The expiration of federal subsidies in January proved particularly consequential. When those tax credits ended, many plan costs skyrocketed. That prompted large swaths of enrollees to depart the marketplace, leaving sicker patients who carry higher risks and costs, and driving premiums higher. New state-by-state data posted by the Trump administration shows that the overall ACA marketplace shrunk by more than 2.5 million people over the past year, with some states seeing declines amounting to nearly a third of their enrollee population.
Some insurers added that federal regulatory changes contributed to their requests for higher premiums. New enrollment and eligibility requirements instituted by the Trump administration could affect the overall population of ACA enrollees, they said.
The Subsidy Divide
While most Americans in Obamacare still qualify for subsidies that protect them from paying the full premiums, middle-class enrollees who don't get those subsidies will face an especially stark increase in costs. Health insurers must send filings to regulators every year, explaining what they expect to see in premium rate changes for individual market health plans for the coming year. Next year's rates will be finalized later in the summer, but KFF's analysis looked at those in the ACA marketplace that already are public across 16 states and Washington, D.C., to get an early glimpse at what insurers are saying. The report measured insurers' premium increases as an average across all types of plans—bronze, silver, gold and platinum.
While Affordable Care Act enrollees make up less than 10% of the population, similar cost drivers are likely to make other private plans, including employer-sponsored plans, pricier too, according to KFF's analysis.
Market Exodus and Rising Risk
Georgetown University's Center on Health Insurance Reforms published an analysis of preliminary ACA insurer rate filings last month. Like KFF's, it projected double-digit premium increases in the marketplace next year.
Stacey Pogue, a senior research fellow at the center who authored the report, said the enrollees most affected by the rising premiums will be those who don't qualify for financial help. She said those people already saw the most significant increases to their premiums in 2026, with some of their premiums doubling or tripling.
"Those are the folks who kind of got a double whammy" this year, she said.
Pogue said the rate filings are demonstrating what many analysts had expected: that the expiration of enhanced tax credits would cause healthy Americans to flee the marketplace and leave a sicker patient population that relies more heavily on insurance.
"When the healthy people leave, the prices go up," she said. "The analysts all predicted that, and now that's what we're seeing."

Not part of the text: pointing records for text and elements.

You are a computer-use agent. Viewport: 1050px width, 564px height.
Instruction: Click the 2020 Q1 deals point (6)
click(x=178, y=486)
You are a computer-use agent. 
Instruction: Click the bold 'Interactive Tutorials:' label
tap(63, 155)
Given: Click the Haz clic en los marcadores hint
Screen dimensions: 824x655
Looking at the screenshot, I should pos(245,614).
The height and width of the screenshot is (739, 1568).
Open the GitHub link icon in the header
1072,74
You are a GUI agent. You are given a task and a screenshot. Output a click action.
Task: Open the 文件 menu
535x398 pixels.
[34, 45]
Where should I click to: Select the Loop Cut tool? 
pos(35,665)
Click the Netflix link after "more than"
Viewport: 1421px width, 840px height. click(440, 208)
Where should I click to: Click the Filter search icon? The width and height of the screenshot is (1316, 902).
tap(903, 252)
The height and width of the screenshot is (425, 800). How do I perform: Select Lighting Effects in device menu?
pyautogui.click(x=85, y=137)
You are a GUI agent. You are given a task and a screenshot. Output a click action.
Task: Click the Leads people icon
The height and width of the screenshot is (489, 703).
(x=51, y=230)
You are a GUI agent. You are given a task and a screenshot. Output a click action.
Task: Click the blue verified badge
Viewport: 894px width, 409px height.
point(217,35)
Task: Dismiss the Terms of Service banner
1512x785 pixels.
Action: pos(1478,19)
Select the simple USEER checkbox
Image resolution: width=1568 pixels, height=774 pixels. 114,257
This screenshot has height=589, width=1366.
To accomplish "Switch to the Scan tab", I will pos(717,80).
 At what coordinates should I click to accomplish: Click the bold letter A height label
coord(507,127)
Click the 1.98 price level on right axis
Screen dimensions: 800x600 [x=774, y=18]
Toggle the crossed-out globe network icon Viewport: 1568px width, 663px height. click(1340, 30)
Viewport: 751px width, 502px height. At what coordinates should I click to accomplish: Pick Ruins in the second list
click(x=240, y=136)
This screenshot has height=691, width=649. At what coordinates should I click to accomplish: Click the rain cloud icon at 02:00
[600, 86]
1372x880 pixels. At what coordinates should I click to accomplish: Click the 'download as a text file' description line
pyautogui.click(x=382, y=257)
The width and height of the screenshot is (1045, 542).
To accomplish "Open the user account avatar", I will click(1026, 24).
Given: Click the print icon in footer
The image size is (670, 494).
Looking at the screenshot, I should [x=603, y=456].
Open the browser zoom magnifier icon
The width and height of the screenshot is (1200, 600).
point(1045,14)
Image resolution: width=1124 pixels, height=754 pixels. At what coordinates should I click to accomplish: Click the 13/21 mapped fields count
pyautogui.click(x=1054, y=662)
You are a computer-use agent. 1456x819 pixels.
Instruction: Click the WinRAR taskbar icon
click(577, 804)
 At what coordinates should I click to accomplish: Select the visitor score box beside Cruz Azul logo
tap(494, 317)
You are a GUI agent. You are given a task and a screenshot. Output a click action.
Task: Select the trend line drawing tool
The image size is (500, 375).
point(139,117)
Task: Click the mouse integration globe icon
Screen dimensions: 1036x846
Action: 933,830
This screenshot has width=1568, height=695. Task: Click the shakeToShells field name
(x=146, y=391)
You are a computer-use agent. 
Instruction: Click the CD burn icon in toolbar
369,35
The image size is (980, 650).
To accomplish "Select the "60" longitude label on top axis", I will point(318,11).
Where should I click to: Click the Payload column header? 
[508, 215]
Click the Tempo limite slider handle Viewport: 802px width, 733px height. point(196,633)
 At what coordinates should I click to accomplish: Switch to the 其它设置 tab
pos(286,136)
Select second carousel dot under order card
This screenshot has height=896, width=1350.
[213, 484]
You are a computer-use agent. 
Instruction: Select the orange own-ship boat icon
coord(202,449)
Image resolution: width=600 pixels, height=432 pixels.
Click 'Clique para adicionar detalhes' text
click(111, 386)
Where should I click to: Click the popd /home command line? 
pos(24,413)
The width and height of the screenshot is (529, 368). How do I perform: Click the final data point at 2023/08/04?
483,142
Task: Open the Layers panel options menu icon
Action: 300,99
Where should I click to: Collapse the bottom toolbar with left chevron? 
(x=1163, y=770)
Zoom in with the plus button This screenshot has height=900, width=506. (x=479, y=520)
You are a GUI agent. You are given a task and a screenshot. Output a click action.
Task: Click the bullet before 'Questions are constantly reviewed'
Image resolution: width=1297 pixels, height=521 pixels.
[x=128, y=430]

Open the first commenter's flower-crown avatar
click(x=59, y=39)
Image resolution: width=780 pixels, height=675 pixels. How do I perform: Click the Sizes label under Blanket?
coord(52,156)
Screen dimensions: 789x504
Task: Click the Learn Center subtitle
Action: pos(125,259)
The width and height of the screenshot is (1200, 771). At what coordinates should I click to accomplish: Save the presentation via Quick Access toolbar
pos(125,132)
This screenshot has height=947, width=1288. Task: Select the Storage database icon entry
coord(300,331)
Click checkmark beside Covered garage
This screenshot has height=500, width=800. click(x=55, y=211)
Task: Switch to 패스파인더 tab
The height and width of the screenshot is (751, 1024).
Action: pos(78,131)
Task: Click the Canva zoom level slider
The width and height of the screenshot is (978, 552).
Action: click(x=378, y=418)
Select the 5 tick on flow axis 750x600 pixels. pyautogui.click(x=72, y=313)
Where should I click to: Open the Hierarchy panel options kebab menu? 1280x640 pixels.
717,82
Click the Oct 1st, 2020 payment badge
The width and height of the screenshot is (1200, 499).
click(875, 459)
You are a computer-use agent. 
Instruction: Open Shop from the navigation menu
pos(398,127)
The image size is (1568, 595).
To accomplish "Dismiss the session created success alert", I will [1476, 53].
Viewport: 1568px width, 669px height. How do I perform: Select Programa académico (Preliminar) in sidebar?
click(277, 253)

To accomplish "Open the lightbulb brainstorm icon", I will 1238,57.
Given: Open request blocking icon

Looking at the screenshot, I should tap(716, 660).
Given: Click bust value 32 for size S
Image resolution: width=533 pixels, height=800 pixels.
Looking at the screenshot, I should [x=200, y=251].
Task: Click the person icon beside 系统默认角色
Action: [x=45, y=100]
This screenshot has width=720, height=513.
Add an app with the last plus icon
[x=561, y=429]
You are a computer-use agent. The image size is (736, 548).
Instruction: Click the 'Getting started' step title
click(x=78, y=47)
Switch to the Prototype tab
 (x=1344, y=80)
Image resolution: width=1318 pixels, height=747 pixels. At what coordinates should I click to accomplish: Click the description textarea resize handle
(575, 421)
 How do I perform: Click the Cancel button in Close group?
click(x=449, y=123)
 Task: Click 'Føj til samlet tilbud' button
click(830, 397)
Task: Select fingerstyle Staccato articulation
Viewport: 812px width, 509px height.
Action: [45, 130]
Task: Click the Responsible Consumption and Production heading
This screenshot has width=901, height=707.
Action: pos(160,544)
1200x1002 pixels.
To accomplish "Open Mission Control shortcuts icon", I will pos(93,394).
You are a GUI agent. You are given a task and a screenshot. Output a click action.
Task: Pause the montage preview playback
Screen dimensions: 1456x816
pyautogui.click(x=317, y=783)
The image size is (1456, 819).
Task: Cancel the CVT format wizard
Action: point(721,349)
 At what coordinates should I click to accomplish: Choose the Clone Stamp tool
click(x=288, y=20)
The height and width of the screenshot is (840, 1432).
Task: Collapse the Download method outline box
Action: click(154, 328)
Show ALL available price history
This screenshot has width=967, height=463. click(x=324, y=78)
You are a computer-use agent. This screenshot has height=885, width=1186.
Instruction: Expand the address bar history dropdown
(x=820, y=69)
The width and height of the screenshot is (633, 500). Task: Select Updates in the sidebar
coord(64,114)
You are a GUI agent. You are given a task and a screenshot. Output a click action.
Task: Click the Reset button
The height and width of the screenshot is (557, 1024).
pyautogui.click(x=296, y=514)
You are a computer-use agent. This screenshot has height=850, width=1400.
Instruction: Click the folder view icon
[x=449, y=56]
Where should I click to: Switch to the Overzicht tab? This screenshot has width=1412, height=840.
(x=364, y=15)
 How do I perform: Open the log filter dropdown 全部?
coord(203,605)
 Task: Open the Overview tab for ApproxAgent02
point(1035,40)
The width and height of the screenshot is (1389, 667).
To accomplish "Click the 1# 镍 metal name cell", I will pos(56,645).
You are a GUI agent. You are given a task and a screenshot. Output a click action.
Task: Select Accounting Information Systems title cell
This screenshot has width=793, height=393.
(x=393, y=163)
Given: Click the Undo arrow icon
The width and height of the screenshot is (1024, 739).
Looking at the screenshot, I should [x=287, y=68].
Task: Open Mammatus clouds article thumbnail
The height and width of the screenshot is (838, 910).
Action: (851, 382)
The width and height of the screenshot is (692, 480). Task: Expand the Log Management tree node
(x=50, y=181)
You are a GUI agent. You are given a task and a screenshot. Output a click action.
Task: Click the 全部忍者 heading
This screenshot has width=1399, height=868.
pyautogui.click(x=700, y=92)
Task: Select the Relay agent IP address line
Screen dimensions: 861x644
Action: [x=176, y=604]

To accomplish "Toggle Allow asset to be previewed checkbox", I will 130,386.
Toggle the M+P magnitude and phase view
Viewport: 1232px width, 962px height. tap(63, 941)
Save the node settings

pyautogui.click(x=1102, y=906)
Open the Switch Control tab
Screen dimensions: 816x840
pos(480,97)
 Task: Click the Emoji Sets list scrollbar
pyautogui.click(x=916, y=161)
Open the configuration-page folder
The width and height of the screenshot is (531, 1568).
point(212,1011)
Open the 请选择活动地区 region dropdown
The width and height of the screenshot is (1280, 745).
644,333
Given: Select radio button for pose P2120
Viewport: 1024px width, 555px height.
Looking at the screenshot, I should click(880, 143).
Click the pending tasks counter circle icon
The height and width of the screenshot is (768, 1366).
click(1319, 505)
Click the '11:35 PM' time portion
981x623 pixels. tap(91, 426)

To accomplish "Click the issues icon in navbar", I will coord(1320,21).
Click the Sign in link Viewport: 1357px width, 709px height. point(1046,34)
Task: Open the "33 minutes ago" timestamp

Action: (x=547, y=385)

The higher costs are contributing to Americans' existing worries about overall affordability, a concern that many voters say is front of mind with November's midterm elections looming. Federal lawmakers have proposed various policy changes to overhaul the expensive U.S. healthcare system, but no comprehensive legislation has amassed enough support to pass.
Why This Matters:
The ACA's design flaw is now fully exposed. When government subsidies artificially inflate enrollment, the market becomes dependent on that support. Remove it, and healthier consumers—the ones who make insurance pools financially viable—exit immediately. What remains is a sicker, more expensive population that drives premiums upward in a vicious cycle. Middle-income families earning just above subsidy thresholds are bearing the full weight of this market distortion, with premiums doubling or tripling in some cases. They're too "wealthy" for government help but not wealthy enough to absorb 20% annual increases. The 2.5 million people who've left the marketplace represent a rational response to unsustainable costs, but their departure destabilizes the risk pool further. Without fundamental reform that addresses underlying healthcare costs rather than masking them with subsidies, these premium spirals will continue punishing responsible middle-class families who play by the rules.